Questions:  How about you?  How are the “Stop!  Don’t stop!” behaviors and emotions playing on your agendas?  Please tell me your story.

18 thoughts on “Stop! Don’t Stop! – Affecting Our Practice Of Medicine and Other Agendas

  1. Seems like a balancing act. Key must be to judge the two options rationally, considering consequences and not act on impulse. Unless of course you feel a good hunch or had a dream about it. Either one negates rationality.

  2. As kateshrewsday commented yesterday, it is harder exercising self care when you’re a parent. Even staying in bed when one has flu becomes a guilt trip. Best of luck to Quenn.

  3. ╔══════════ ೋღ☃ღೋ ══════════╗
    I think it’s easier to take better care of yourself when you’re a mother. I take much better care of myself now that I’m a mother of two kids. I realized that being a mom is tough enough, why make it harder on yourself by denying yourself the care you need? I’m a much better mom when I can actually focus on moving forward.

    I think it is more selfish to deny yourself the care you need because your children will suffer for it. When I decided to tell my 16 year old daughter for the first time that I am on meds, I was so afraid that she would look down on me… not that she ever gave me a reason to think that… but I guess it was my own insecurity. Anyway, she actually seemed to appreciate my efforts to stay balanced and she helps me by reminding me to take them when we travel.

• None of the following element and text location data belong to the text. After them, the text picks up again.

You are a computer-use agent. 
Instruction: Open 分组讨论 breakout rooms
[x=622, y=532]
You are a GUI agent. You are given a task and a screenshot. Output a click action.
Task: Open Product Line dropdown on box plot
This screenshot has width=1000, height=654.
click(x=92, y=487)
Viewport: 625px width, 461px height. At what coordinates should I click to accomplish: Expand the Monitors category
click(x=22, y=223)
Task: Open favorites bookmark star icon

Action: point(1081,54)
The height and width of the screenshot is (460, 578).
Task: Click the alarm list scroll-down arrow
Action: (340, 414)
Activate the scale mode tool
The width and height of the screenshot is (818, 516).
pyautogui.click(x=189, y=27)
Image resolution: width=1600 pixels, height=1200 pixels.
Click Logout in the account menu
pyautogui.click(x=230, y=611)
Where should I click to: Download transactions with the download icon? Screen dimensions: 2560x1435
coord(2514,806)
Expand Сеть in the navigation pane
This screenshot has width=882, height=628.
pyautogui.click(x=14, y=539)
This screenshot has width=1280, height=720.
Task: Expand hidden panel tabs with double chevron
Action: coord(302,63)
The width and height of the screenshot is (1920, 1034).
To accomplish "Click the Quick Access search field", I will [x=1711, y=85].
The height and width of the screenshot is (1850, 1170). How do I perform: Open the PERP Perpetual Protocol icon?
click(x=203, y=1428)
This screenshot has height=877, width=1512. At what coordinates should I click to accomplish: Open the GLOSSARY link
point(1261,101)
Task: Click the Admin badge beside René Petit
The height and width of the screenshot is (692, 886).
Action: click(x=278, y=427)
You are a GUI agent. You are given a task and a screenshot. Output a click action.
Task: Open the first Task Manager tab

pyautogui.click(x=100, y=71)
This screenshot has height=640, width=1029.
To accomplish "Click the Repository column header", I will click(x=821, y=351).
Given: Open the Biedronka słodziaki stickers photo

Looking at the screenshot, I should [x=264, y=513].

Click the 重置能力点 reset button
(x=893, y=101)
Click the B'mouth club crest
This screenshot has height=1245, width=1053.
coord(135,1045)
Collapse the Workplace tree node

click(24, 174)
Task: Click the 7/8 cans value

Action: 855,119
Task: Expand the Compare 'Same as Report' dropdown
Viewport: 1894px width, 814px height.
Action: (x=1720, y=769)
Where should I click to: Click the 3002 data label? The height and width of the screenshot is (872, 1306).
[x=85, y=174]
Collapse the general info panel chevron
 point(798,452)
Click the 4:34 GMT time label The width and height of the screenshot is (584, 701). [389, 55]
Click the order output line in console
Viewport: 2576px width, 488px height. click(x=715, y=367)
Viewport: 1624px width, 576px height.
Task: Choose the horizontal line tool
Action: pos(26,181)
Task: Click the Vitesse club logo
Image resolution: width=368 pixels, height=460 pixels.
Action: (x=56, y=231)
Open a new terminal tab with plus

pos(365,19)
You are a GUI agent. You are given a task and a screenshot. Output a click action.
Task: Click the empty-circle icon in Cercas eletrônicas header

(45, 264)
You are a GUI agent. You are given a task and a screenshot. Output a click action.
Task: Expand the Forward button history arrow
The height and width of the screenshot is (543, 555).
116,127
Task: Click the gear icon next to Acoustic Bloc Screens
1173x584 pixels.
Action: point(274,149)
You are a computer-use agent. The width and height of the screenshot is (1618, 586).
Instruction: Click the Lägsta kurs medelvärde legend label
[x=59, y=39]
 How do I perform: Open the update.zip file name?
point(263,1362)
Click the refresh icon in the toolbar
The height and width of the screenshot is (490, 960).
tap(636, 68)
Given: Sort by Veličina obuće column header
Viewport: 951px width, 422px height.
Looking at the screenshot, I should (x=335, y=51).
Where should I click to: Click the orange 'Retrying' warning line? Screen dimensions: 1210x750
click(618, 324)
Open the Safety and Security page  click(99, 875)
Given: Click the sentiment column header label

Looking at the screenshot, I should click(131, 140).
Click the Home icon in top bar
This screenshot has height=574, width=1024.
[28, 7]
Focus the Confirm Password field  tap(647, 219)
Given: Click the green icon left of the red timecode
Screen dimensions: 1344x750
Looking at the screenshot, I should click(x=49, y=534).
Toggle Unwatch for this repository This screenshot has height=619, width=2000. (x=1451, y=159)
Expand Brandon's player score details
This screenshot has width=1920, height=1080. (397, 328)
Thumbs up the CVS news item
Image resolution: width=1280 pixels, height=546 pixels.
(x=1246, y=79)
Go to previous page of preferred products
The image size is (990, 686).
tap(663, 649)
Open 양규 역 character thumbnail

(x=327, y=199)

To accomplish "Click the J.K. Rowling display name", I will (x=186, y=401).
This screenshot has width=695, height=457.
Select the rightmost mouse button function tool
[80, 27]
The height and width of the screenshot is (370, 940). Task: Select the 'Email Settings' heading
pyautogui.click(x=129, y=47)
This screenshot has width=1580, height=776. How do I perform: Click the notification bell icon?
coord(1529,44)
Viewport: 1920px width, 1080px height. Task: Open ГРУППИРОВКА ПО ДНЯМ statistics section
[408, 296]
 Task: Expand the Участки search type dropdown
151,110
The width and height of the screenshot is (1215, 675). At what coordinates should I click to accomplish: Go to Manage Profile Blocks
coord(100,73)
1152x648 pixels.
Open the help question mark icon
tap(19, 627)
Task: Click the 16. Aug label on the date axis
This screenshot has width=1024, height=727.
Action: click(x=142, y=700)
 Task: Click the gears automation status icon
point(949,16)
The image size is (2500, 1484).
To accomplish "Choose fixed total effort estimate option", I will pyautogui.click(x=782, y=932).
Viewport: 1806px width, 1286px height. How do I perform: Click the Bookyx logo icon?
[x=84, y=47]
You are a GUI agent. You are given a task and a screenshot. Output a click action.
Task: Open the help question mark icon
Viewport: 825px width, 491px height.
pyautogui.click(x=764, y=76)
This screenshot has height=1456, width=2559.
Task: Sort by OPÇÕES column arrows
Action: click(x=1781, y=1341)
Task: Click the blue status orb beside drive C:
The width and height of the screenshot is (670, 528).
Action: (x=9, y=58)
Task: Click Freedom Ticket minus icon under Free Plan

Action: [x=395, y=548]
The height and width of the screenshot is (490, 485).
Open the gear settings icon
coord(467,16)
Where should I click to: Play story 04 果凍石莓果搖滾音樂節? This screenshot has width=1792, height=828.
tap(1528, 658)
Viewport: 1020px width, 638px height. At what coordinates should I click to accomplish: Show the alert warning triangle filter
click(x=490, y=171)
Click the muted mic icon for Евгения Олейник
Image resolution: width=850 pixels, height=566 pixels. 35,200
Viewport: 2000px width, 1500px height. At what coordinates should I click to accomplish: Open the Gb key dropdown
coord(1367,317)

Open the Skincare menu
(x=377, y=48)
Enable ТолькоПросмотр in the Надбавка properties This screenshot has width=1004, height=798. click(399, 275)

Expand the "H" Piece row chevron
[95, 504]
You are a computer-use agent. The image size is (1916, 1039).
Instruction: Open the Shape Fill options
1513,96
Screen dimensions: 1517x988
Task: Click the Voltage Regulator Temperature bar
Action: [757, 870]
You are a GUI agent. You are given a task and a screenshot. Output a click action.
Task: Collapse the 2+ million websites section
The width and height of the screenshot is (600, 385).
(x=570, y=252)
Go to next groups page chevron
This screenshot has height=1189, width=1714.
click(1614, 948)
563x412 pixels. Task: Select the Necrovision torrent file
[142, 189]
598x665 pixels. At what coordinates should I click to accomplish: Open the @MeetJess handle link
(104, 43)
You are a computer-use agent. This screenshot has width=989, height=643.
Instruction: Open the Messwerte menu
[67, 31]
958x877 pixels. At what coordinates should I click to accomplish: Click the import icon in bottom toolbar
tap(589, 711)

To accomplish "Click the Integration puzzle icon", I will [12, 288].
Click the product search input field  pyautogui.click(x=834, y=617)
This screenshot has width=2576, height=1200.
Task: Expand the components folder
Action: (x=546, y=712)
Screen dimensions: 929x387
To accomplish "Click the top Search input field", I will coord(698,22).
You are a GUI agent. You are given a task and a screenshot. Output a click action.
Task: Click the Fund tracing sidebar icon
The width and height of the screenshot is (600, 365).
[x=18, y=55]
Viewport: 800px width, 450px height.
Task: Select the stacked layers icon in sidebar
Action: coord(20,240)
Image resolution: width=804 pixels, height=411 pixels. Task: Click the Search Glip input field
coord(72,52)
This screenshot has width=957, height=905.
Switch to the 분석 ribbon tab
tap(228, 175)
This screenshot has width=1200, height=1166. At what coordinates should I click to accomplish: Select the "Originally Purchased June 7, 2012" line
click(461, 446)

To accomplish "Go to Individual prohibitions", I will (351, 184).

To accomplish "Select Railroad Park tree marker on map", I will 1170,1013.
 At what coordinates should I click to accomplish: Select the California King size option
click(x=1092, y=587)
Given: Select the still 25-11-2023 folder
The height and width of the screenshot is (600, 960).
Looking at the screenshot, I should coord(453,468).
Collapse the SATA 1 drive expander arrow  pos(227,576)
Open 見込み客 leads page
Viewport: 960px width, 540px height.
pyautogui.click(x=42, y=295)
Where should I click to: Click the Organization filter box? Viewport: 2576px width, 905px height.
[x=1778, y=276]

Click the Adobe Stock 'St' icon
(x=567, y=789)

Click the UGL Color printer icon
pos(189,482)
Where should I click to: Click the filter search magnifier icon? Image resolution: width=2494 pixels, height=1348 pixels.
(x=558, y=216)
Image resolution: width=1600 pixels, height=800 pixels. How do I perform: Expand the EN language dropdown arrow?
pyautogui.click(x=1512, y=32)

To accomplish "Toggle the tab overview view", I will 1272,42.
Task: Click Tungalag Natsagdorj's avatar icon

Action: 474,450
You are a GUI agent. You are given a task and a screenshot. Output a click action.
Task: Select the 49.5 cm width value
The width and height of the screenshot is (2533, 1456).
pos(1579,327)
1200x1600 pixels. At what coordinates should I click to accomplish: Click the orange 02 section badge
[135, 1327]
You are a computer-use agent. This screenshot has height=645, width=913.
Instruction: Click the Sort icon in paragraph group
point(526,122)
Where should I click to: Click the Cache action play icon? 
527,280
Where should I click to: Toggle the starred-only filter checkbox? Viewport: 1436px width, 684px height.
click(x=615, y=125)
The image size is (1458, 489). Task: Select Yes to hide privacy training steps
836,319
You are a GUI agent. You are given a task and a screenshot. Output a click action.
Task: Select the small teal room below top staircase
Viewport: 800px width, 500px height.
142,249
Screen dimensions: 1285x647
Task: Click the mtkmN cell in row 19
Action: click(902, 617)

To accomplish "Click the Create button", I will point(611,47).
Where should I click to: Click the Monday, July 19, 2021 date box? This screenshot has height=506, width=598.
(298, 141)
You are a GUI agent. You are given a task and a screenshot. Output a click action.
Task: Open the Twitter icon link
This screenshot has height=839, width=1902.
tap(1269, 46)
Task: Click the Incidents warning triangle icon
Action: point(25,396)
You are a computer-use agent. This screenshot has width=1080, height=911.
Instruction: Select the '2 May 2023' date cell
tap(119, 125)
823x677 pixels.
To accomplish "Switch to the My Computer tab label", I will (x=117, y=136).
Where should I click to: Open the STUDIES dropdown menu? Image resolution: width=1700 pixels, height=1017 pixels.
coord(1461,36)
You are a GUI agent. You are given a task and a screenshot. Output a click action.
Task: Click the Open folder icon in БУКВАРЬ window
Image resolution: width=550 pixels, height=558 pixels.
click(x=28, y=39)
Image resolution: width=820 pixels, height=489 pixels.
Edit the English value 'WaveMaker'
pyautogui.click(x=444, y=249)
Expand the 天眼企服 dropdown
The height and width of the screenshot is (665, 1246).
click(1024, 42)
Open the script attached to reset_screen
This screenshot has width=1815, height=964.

    I don’t know what people mean by “natural”, but not medication… so silly to worry about things that aren’t important. If it actually works, doesn’t hurt anyone and is legal, then please take it! lol

    Hugs and Blessings! Jasmine Wilmany

    ╚══════════ ೋღ☃ღೋ ══════════╝

  4. Sometimes patients forget that doctors don’t have magic wands! We want quick fixes, our way…and then we must come back down to earth and see what is really possible!

  5. Because I am very sensitive to meds, I get involved in the meds I take. Unlike the average person, I tend to have some of the worse side effects to meds. Don’t take me wrong; I purposely avoid reading about the side effects to prevent feeling predispose to have those side effects. For me is a whole mess getting new meds.

  6. I remember playing that game with a lover, lol. Not the health care system, yet it’s true for so many. They want alternative medicine and I wish alternative medicine had the clinical trials AMA medicine does. It can be so dangerous and/or scammy.
    It is a challenge to give good care. I see it when I give advice as a nurse.

  7. This is new. I’m not sure whether to or how I log in. Guess I’ll just do this and see what happens.

    Like “livingvictoriously” (and I love your name change, by the way!), I, too, am very sensitive to medications. I have fibromyalgia and have been told that may be one reason I react so badly. The result is that I second guess how I’m feeling and whether it’s the meds or just me and whether I need to stop or not stop. I think some of my decisions, one way or the other, have been good. Others, not so much. It’s frustrating and I sure know where you’re coming from! Too often I wish I could just quit everything but I have found out the hard way that that is NOT the answer. I am resigned to the fact that I will always need some medications. I just wish…..
    Good luck to you.

  8. I am new to this, meaning medications. I constantly second guess myself or try and be “strong” and tell myself I don’t need the medication. My biggest fear was not being ME anymore. So I suffered through the fear and anxiety until someone stretched out their hand and gave me the support and gentle push I needed.
    I found out that I’m still ME. It’s stupid and I don’t know why it was/is so hard for me.